__EXERCISE GOAL__: Switch each "part number" in the records below to "item number" and write all the lines out again, with nothing else changed.

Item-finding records
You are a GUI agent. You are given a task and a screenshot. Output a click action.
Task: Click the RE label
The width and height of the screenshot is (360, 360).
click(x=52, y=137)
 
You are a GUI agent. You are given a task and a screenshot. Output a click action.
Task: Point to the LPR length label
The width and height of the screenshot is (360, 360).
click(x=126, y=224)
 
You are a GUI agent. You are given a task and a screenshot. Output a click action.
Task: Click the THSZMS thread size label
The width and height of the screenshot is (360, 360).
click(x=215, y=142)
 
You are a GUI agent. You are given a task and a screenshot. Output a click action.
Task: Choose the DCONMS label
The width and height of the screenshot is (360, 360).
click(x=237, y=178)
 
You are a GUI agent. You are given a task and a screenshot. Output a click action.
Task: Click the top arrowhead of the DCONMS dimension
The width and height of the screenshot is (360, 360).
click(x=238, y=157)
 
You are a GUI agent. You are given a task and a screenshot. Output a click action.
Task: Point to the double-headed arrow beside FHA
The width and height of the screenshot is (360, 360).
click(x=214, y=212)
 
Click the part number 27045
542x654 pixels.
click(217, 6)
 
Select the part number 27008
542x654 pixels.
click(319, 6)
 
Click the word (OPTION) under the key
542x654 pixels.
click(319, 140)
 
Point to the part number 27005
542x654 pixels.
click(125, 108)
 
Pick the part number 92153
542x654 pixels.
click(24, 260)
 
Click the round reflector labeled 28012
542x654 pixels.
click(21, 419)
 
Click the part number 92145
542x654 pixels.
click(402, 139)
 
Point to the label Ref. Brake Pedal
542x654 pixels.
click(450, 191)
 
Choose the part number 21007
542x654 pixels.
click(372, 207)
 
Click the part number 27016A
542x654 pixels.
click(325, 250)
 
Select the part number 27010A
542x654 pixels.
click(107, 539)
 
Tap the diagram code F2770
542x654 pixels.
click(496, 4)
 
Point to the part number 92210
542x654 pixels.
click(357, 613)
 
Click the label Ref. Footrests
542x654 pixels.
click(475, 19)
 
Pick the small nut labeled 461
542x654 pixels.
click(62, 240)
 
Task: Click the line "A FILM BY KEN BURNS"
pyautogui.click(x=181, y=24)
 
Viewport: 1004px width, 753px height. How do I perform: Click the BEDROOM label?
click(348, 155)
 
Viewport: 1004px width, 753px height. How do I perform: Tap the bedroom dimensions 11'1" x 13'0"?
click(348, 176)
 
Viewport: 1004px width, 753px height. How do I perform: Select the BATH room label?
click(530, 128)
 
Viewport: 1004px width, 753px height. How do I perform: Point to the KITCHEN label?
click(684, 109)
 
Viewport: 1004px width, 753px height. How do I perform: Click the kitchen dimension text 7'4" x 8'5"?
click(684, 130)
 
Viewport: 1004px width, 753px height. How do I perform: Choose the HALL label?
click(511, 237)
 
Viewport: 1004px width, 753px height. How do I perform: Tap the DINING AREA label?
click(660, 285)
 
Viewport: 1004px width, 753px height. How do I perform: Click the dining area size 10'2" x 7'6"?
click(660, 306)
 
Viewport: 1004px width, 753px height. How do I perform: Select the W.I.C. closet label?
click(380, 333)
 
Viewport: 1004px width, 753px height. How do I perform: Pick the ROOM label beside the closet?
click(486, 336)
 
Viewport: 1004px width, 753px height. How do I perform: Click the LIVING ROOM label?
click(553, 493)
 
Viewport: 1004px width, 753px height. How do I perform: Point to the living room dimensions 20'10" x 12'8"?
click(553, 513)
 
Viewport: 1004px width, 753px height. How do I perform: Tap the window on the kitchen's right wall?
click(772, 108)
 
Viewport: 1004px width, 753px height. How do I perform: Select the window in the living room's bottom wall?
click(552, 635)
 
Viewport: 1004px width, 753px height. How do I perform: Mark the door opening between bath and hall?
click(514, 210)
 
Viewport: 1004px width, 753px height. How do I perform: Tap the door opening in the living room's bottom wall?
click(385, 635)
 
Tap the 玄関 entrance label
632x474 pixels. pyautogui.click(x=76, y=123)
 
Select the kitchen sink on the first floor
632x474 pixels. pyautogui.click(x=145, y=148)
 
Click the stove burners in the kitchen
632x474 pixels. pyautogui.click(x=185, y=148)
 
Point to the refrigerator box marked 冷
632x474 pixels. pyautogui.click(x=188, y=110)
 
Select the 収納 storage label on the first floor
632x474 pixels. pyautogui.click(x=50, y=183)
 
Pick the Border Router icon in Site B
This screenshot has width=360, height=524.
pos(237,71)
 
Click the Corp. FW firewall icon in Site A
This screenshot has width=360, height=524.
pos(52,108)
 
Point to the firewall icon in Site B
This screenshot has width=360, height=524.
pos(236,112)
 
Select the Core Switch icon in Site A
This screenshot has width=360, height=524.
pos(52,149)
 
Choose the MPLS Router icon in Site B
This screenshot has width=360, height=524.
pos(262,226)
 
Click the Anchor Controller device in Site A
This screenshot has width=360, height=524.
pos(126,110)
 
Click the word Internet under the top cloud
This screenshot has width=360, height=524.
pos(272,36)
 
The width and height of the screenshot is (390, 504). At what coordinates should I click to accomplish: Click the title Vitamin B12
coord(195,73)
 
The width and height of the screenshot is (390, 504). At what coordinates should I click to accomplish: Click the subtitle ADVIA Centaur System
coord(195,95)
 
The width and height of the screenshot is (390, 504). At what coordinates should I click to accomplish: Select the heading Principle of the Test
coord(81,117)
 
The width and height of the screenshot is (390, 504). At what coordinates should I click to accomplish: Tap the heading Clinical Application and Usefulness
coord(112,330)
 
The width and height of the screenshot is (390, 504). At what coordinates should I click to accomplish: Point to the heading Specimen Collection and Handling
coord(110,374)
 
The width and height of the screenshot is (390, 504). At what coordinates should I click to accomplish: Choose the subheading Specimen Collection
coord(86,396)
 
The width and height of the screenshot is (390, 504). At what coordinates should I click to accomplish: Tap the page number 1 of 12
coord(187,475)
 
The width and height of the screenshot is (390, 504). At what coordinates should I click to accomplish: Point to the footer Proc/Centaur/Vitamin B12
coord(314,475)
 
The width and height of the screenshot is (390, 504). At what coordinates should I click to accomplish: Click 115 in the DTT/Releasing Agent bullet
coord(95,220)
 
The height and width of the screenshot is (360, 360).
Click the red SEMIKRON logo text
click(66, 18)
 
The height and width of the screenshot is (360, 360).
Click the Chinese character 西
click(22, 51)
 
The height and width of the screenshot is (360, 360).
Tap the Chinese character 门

__COMPLETE OUTPUT__:
You are a GUI agent. You are given a task and a screenshot. Output a click action.
Task: Click the RE label
The width and height of the screenshot is (360, 360).
click(x=52, y=137)
 
You are a GUI agent. You are given a task and a screenshot. Output a click action.
Task: Point to the LPR length label
The width and height of the screenshot is (360, 360).
click(x=126, y=224)
 
You are a GUI agent. You are given a task and a screenshot. Output a click action.
Task: Click the THSZMS thread size label
The width and height of the screenshot is (360, 360).
click(x=215, y=142)
 
You are a GUI agent. You are given a task and a screenshot. Output a click action.
Task: Choose the DCONMS label
The width and height of the screenshot is (360, 360).
click(x=237, y=178)
 
You are a GUI agent. You are given a task and a screenshot. Output a click action.
Task: Click the top arrowhead of the DCONMS dimension
The width and height of the screenshot is (360, 360).
click(x=238, y=157)
 
You are a GUI agent. You are given a task and a screenshot. Output a click action.
Task: Point to the double-headed arrow beside FHA
The width and height of the screenshot is (360, 360).
click(x=214, y=212)
 
Click the item number 27045
542x654 pixels.
click(217, 6)
 
Select the item number 27008
542x654 pixels.
click(319, 6)
 
Click the word (OPTION) under the key
542x654 pixels.
click(319, 140)
 
Point to the item number 27005
542x654 pixels.
click(125, 108)
 
Pick the item number 92153
542x654 pixels.
click(24, 260)
 
Click the round reflector labeled 28012
542x654 pixels.
click(21, 419)
 
Click the item number 92145
542x654 pixels.
click(402, 139)
 
Point to the label Ref. Brake Pedal
542x654 pixels.
click(450, 191)
 
Choose the item number 21007
542x654 pixels.
click(372, 207)
 
Click the item number 27016A
542x654 pixels.
click(325, 250)
 
Select the item number 27010A
542x654 pixels.
click(107, 539)
 
Tap the diagram code F2770
542x654 pixels.
click(496, 4)
 
Point to the item number 92210
542x654 pixels.
click(357, 613)
 
Click the label Ref. Footrests
542x654 pixels.
click(475, 19)
 
Pick the small nut labeled 461
542x654 pixels.
click(62, 240)
 
Task: Click the line "A FILM BY KEN BURNS"
pyautogui.click(x=181, y=24)
 
Viewport: 1004px width, 753px height. How do I perform: Click the BEDROOM label?
click(348, 155)
 
Viewport: 1004px width, 753px height. How do I perform: Tap the bedroom dimensions 11'1" x 13'0"?
click(348, 176)
 
Viewport: 1004px width, 753px height. How do I perform: Select the BATH room label?
click(530, 128)
 
Viewport: 1004px width, 753px height. How do I perform: Point to the KITCHEN label?
click(684, 109)
 
Viewport: 1004px width, 753px height. How do I perform: Click the kitchen dimension text 7'4" x 8'5"?
click(684, 130)
 
Viewport: 1004px width, 753px height. How do I perform: Choose the HALL label?
click(511, 237)
 
Viewport: 1004px width, 753px height. How do I perform: Tap the DINING AREA label?
click(660, 285)
 
Viewport: 1004px width, 753px height. How do I perform: Click the dining area size 10'2" x 7'6"?
click(660, 306)
 
Viewport: 1004px width, 753px height. How do I perform: Select the W.I.C. closet label?
click(380, 333)
 
Viewport: 1004px width, 753px height. How do I perform: Pick the ROOM label beside the closet?
click(486, 336)
 
Viewport: 1004px width, 753px height. How do I perform: Click the LIVING ROOM label?
click(553, 493)
 
Viewport: 1004px width, 753px height. How do I perform: Point to the living room dimensions 20'10" x 12'8"?
click(553, 513)
 
Viewport: 1004px width, 753px height. How do I perform: Tap the window on the kitchen's right wall?
click(772, 108)
 
Viewport: 1004px width, 753px height. How do I perform: Select the window in the living room's bottom wall?
click(552, 635)
 
Viewport: 1004px width, 753px height. How do I perform: Mark the door opening between bath and hall?
click(514, 210)
 
Viewport: 1004px width, 753px height. How do I perform: Tap the door opening in the living room's bottom wall?
click(385, 635)
 
Tap the 玄関 entrance label
632x474 pixels. pyautogui.click(x=76, y=123)
 
Select the kitchen sink on the first floor
632x474 pixels. pyautogui.click(x=145, y=148)
 
Click the stove burners in the kitchen
632x474 pixels. pyautogui.click(x=185, y=148)
 
Point to the refrigerator box marked 冷
632x474 pixels. pyautogui.click(x=188, y=110)
 
Select the 収納 storage label on the first floor
632x474 pixels. pyautogui.click(x=50, y=183)
 
Pick the Border Router icon in Site B
This screenshot has width=360, height=524.
pos(237,71)
 
Click the Corp. FW firewall icon in Site A
This screenshot has width=360, height=524.
pos(52,108)
 
Point to the firewall icon in Site B
This screenshot has width=360, height=524.
pos(236,112)
 
Select the Core Switch icon in Site A
This screenshot has width=360, height=524.
pos(52,149)
 
Choose the MPLS Router icon in Site B
This screenshot has width=360, height=524.
pos(262,226)
 
Click the Anchor Controller device in Site A
This screenshot has width=360, height=524.
pos(126,110)
 
Click the word Internet under the top cloud
This screenshot has width=360, height=524.
pos(272,36)
 
The width and height of the screenshot is (390, 504). At what coordinates should I click to accomplish: Click the title Vitamin B12
coord(195,73)
 
The width and height of the screenshot is (390, 504). At what coordinates should I click to accomplish: Click the subtitle ADVIA Centaur System
coord(195,95)
 
The width and height of the screenshot is (390, 504). At what coordinates should I click to accomplish: Select the heading Principle of the Test
coord(81,117)
 
The width and height of the screenshot is (390, 504). At what coordinates should I click to accomplish: Tap the heading Clinical Application and Usefulness
coord(112,330)
 
The width and height of the screenshot is (390, 504). At what coordinates should I click to accomplish: Point to the heading Specimen Collection and Handling
coord(110,374)
 
The width and height of the screenshot is (390, 504). At what coordinates should I click to accomplish: Choose the subheading Specimen Collection
coord(86,396)
 
The width and height of the screenshot is (390, 504). At what coordinates should I click to accomplish: Tap the page number 1 of 12
coord(187,475)
 
The width and height of the screenshot is (390, 504). At what coordinates should I click to accomplish: Point to the footer Proc/Centaur/Vitamin B12
coord(314,475)
 
The width and height of the screenshot is (390, 504). At what coordinates should I click to accomplish: Click 115 in the DTT/Releasing Agent bullet
coord(95,220)
 
The height and width of the screenshot is (360, 360).
Click the red SEMIKRON logo text
click(66, 18)
 
The height and width of the screenshot is (360, 360).
Click the Chinese character 西
click(22, 51)
 
The height and width of the screenshot is (360, 360).
Tap the Chinese character 门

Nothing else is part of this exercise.